Ola Kwaśniewska oburzona zachowaniem ministra Spraw zagranicznych na szczycie NATO
Dawno nie było takiego skandalu. Wczoraj w Warszawie rozpoczął się szczyt NATO. Do Polski przylecieli najważniejsi politycy z całego świata. W drodze do sal konferencyjnych na terenie Stadionu Narodowego mogą podziwiać plakaty upamiętniające dążenie Polski do członkostwa. Świetny pomysł wywołał sporo kontrowersji, a wszystko za sprawą pominięcia polityków odmiennych od PiS frakcji, którzy przyczynil się do tego, że jesteśmy w NATO, w tym również Aleksandra Kwaśniewskiego, który na początku 1999 roku podpisał ustawę upoważniającą go do ratyfikacji traktatu północnoatlantyckiego.

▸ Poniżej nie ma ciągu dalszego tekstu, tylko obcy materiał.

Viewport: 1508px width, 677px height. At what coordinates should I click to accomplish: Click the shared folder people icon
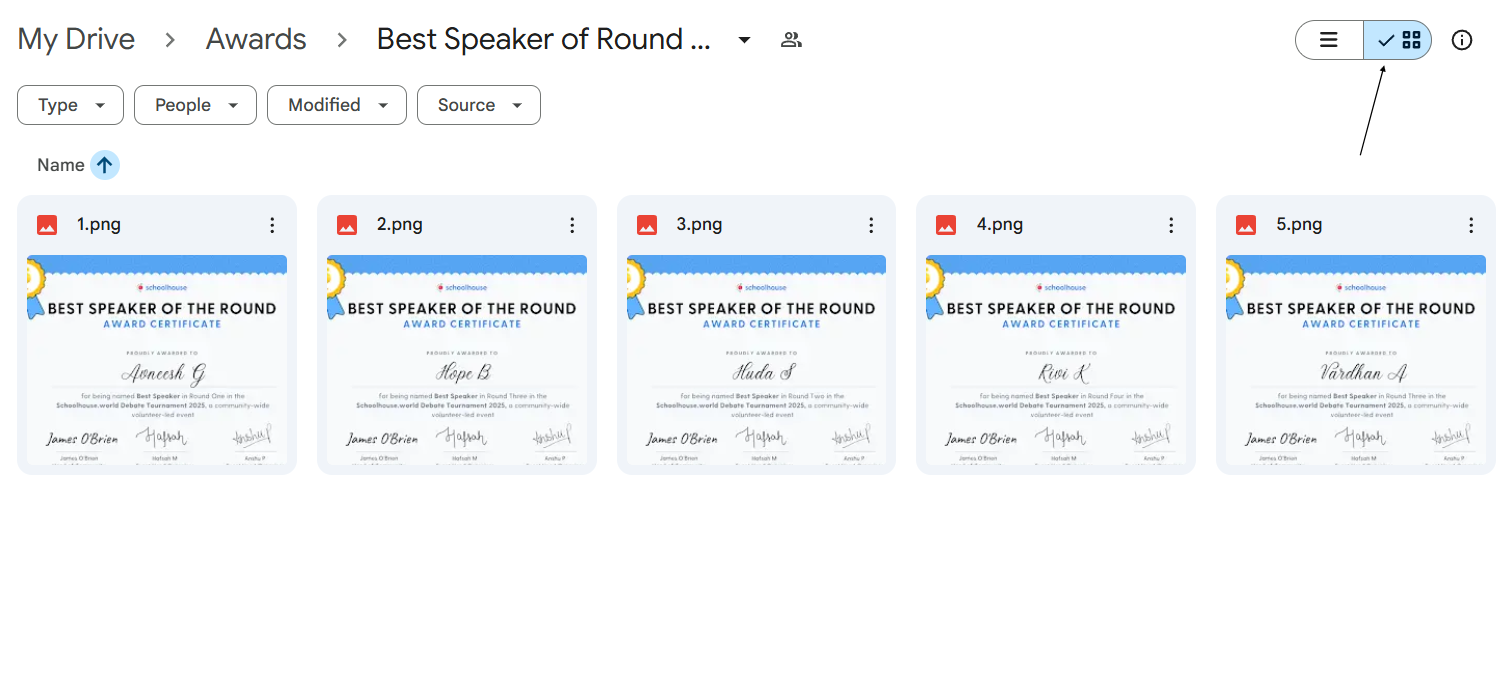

09.07.2016 | aktual.: 09.07.2016 15:32
Swoje oburzenie tym faktem wyrazili już nie tylko politycy ale i dziennikarze oraz publicyści.
Co zatem można zobaczyć na wystawie? Przede wszystkim zdjęcia Jana Olszewskiego, Lecha Kaczyńskiego i... Andrzeja Dudy. Zmarły w katastrofie smoleńskiej prezydent podpisany jest jako "profesor".

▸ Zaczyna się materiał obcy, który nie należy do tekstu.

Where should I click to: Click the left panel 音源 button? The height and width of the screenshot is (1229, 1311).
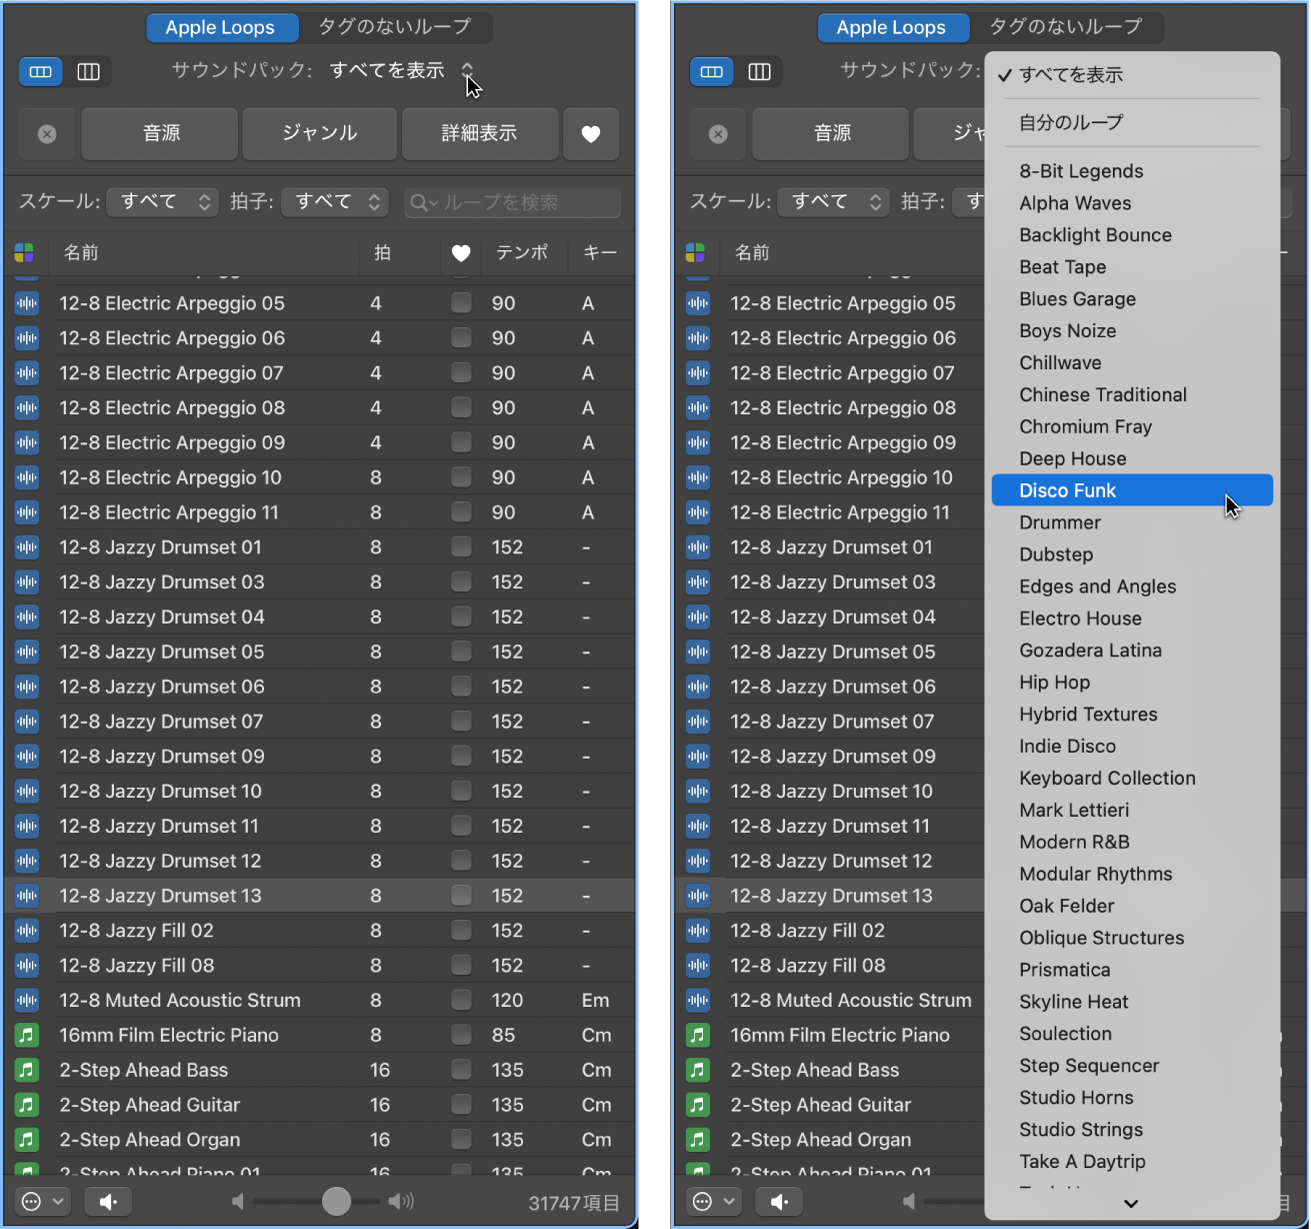click(x=160, y=134)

Pominięcie najważniejszych polityków (oprócz odnotowania sukcesów Kwaśniewskiego zabrakło Lecha Wałęsy czy Waldemara Pawlaka) skomentowała Aleksandra Kwaśniewska, która nie kryła rozczarowania przemówieniem Witolda Waszczykowskiego, ministra spraw zagranicznych. Córka byłego prezydenta jest, podobnie jak tysiące Polaków, zasmucona tym faktem. Na Facebooku wystosowała wpis, który jest doskonałą lekcją historii dla wszystkich nie do końca świadomych tego, jak wyglądała droga Polski do NATO.

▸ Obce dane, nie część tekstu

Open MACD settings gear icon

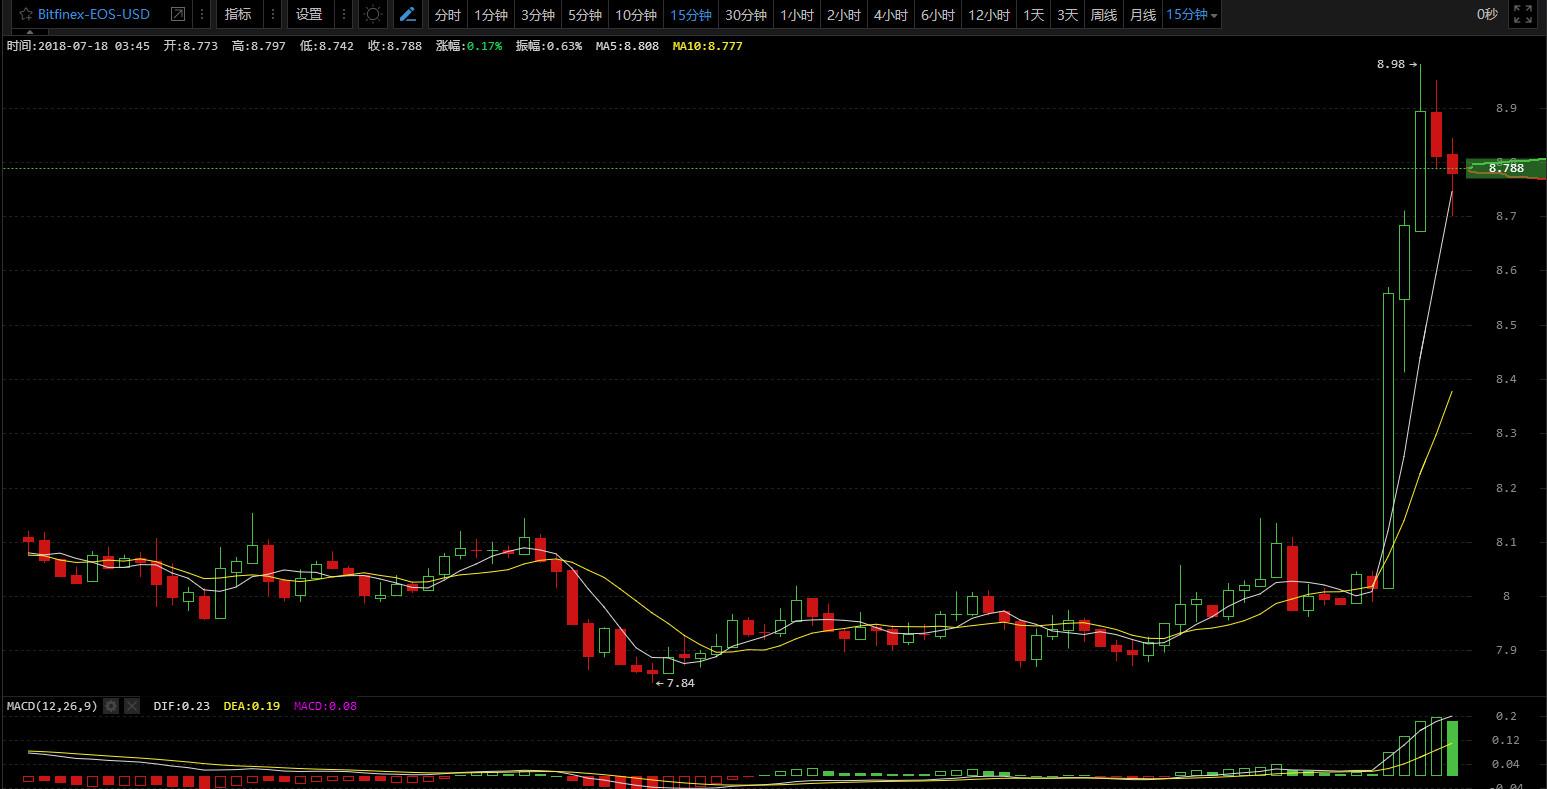tap(111, 706)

Nie tylko Ola Kwaśniewska ma negatywny stosunek do ekspozycji. Stronniczą galerię zdjęć ostro potraktowała też w programie Fakty po faktach Katarzyna Kolenda-Zalewska. Opinię poparł sztab polityków i ludzi związanych ze światem polityki.
Temat nie umknął też uwadze Moniki Olejnik:
O wiele ostrzej temat skomentowali internauci. Na serwisach społecznościowych mnoży się od słów krytyki skierowanych w stronę Prawa i Sprawiedliwości.
Czy mamy do czynienia z jawnym przekłamaniem historii?